Por Emmanuely Assunção

Entre poucos corpos fantasiados, cadeiras espalhadas pela praça e um singelo batuque de frevo, a tradição do carnaval de rua de Maceió suspira com dificuldade e evoca memórias e saudades em quem viveu sua era de ouro. Na praça Dois Leões, no bairro de Jaraguá, no dia 15 de fevereiro de 2026, os mais velhos relembram as festas e desabafam a decepção com a ausência de políticas de resgate das tradições.

“Não há comparação, é triste ver o que temos hoje aqui. Antes era na Avenida, muita gente, turista e muita festa. Hoje é isso aqui: um palco numa praça não é Carnaval. É uma vergonha”, desabafa Fernando Veras, aposentado, morador do município desde que nasceu, há 66 anos.

Nas principais vias da orla maceioense, nos bairros da Pajuçara e da Ponta Verde, ainda surgem alguns blocos, com pouca divulgação e sem grande adesão. À noite, resta o tradicional Jaraguá, com um palco tímido na praça e uma programação divulgada tardiamente. Com festas marcadas para os dias 14, 15, 16 e 17 de fevereiro, a agenda só chegou ao público no dia 13, por meio de uma publicação no Instagram da Fundação Municipal de Ação Cultural, vinculada à Prefeitura de Maceió.

O aviso tardio não pegou apenas os foliões desprevenidos: os comerciantes também foram surpreendidos.

Crédito: Sara Leite

“Eu descobri dessa festa na quinta-feira (12), desci correndo lá do Benedito Bentes para marcar lugar aqui. Investi mais de R$ 2 mil e ainda não consegui tirar nem mil. Claro, tá todo mundo fora, e quem está em Maceió nem sabe disso aqui”, conta Jaqueline Santana, alagoana e trabalhadora autônoma que busca sua renda na venda de lanches em eventos. Ela ainda completa, apontando um dos principais problemas: a programação. “É Carnaval, e estava tocando rock há pouco tempo. Quem vai querer ficar aqui? Ontem estava bom, teve banda boa. Mas hoje? Não vendi quase nada até agora.”

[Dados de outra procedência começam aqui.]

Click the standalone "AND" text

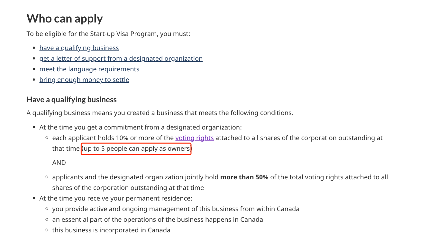59,163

A manifestação cultural popular que antes ocupava a Avenida da Paz, uma das principais vias da capital alagoana, hoje se resume à praça Dois Leões, no bairro de Jaraguá. Uma semana antes, as mesmas ruas que levam ao palco estavam tomadas por foliões nos blocos do Jaraguá Folia, ao som das marchas de frevo e de diversos grupos reunidos em festa — um esquenta para o Pinto da Madrugada, que saiu no sábado (07) e arrastou centenas de pessoas pelas orlas da Ponta Verde e da Pajuçara, acompanhado de outros blocos.

Crédito: Sara Leite

“Lembrando o Carnaval de dez anos atrás, penso que não estamos vendo nada aqui. Era maravilhoso, muita gente na avenida, pessoas fazendo questão de estar nas escolas de samba, e hoje não temos nada disso”, desabafa a foliã Vânia Santos, camareira e moradora de Maceió há 32 anos.

O ponto alto da programação do Jaraguá no fim de semana de Carnaval ficou por conta dos maracatus e das escolas de samba, com uma breve passagem das baterias e de alguns componentes. No dia 15, as escolas Jangadeiros Alagoano, Gaviões da Pajuçara, Girassol, 13 de Maio e Dona Zezé foram responsáveis por levar cor e tradição à praça Dois Leões.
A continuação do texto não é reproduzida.